**PROVIDED TEXT:**
— START —

The TOL does not involve patterned stimuli like the other three measures in this study, but focuses instead on an individual’s improvement (accuracy gains or speed up) in solving spatial problems as a result of practice. The lack of predictive validity for implicit knowledge in advanced L2 speakers creates a need for further research into the learning processes and memory systems engaged by the TOL. TOL is indeed measuring practice, but our results, in addition to those of Buffington and colleagues (Reference Buffington, Demos and Morgan-Short2021), do not support the claim that such practice effects reflect an individual’s procedural memory learning ability. Further research into the construct validity of the TOL will be necessary. To facilitate future validation efforts, it would be helpful to standardize the use of the TOL task in L2 research. Multiple task versions, with and without repeating trials, as well as with accuracy scores versus with reaction times, are currently used in parallel in SLA, which renders comparisons of results across studies difficult (compare Antoniou et al., Reference Antoniou, Ettlinger and Wong2016; Buffington & Morgan-Short, Reference Buffington, Morgan-Short, Kalish, Rau, Zhu and Rogers2018; Ettlinger et al., Reference Ettlinger, Bradlow and Wong2014, who used a task version with repeating trials, with Morgan-Short et al., Reference Morgan-Short, Faretta-Stutenberg, Brill-Schuetz, Carpenter and Wong2014; Pili-Moss et al., Reference Pili-Moss, Brill–Schuetz, Faretta-Stutenberg and Morgan-Short2019; Suzuki, Reference Suzuki2017, who used a non-repeating version of the task). To this point, Kaller and colleagues (Reference Kaller, Debelak, Köstering, Egle, Rahm, Wild, Blettner, Beutel and Unterrainer2016) published the TOL-F, an accuracy-based version of the TOL with improved psychometric properties that is still new in L2 research but could be of great value to achieve greater standardization in the field.

— END —

**RECORDED DATA:**
— START —

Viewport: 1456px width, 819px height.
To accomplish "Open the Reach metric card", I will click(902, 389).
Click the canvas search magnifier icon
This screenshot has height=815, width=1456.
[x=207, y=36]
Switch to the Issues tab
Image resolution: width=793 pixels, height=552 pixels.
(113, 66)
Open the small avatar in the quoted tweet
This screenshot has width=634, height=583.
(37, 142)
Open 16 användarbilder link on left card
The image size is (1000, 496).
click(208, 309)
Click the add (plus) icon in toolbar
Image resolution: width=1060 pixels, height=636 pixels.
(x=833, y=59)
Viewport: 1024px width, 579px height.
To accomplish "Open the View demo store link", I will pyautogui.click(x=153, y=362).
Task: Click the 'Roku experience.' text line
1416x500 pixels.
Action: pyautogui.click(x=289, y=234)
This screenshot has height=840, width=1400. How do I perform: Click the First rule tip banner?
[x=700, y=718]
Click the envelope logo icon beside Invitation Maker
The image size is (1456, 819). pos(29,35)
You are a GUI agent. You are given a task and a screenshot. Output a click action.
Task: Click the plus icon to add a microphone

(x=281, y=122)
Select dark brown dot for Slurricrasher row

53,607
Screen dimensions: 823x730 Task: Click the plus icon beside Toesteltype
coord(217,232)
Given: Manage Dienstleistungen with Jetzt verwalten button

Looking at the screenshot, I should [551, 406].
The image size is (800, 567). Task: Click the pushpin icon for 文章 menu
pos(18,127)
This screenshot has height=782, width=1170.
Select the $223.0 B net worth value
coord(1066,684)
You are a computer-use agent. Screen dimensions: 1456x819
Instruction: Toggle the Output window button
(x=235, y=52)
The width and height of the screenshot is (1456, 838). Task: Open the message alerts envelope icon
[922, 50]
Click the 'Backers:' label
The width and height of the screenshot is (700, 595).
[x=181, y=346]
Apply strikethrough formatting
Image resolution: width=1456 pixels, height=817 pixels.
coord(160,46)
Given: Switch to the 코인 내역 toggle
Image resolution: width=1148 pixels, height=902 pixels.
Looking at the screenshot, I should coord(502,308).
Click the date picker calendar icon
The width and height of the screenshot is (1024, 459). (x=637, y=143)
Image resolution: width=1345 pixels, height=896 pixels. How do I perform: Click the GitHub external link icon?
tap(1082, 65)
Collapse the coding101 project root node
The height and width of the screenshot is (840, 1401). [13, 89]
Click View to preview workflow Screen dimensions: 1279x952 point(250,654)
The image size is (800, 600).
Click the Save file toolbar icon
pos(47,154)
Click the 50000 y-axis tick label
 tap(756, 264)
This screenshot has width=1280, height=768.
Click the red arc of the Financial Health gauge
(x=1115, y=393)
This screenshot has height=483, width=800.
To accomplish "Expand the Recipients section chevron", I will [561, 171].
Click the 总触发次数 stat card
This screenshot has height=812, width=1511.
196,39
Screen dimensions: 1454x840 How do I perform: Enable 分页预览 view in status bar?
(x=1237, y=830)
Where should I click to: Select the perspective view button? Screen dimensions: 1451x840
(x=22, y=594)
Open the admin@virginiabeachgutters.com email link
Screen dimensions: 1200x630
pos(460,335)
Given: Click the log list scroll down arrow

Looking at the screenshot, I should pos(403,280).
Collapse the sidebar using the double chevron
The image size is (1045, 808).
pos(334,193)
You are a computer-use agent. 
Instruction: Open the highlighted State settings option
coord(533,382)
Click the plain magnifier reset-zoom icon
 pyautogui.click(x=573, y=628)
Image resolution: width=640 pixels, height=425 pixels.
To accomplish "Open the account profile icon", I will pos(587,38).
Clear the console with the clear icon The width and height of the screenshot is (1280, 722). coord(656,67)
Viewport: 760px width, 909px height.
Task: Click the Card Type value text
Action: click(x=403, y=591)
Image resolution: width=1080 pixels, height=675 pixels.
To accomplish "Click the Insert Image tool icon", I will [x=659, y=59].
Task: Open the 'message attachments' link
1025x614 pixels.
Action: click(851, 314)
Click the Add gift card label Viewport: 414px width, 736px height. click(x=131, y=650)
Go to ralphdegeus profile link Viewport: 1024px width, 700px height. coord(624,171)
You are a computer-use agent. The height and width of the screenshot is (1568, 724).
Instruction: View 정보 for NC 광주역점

— END —

Continue the passage on the TOL task and L2 research, starting after its final sentence.

On balance, our results suggest that the findings for implicit-statistical learning aptitude do not generalize beyond the measure with which they were obtained. Future researchers will therefore need to continue treating different tests of implicit-statistical learning aptitude as noninterchangeable. For maximum generalizability, it will be important to continue using a multitest approach as exemplified in the present study. Including multiple tests of implicit-statistical learning aptitude will ensure proper representation of the substantive domain and may help researchers steer clear of confirmation bias. Over time, it will also enable researchers to refine their understanding of the different dimensions of implicit-statistical learning aptitude (Siegelman et al., Reference Siegelman, Bogaerts, Christiansen and Frost2017a) and come to a more nuanced understanding of these dimensions’ roles, or nonroles, in different L2 learning environments, for learners of different ages and education levels, and with different target structures. Our call for a multitest approach echoes common practice in explicit learning aptitude research, where researchers routinely administer a battery of different tests to language learners to measure their aptitudes (see Kalra et al., Reference Kalra, Gabrieli and Finn2019; Li, Reference Li2015, Reference Li2016).
ONLY TIMED, ACCURACY-BASED TESTS SUPPORTED AS MEASURES OF IMPLICIT KNOWLEDGE (RQ2)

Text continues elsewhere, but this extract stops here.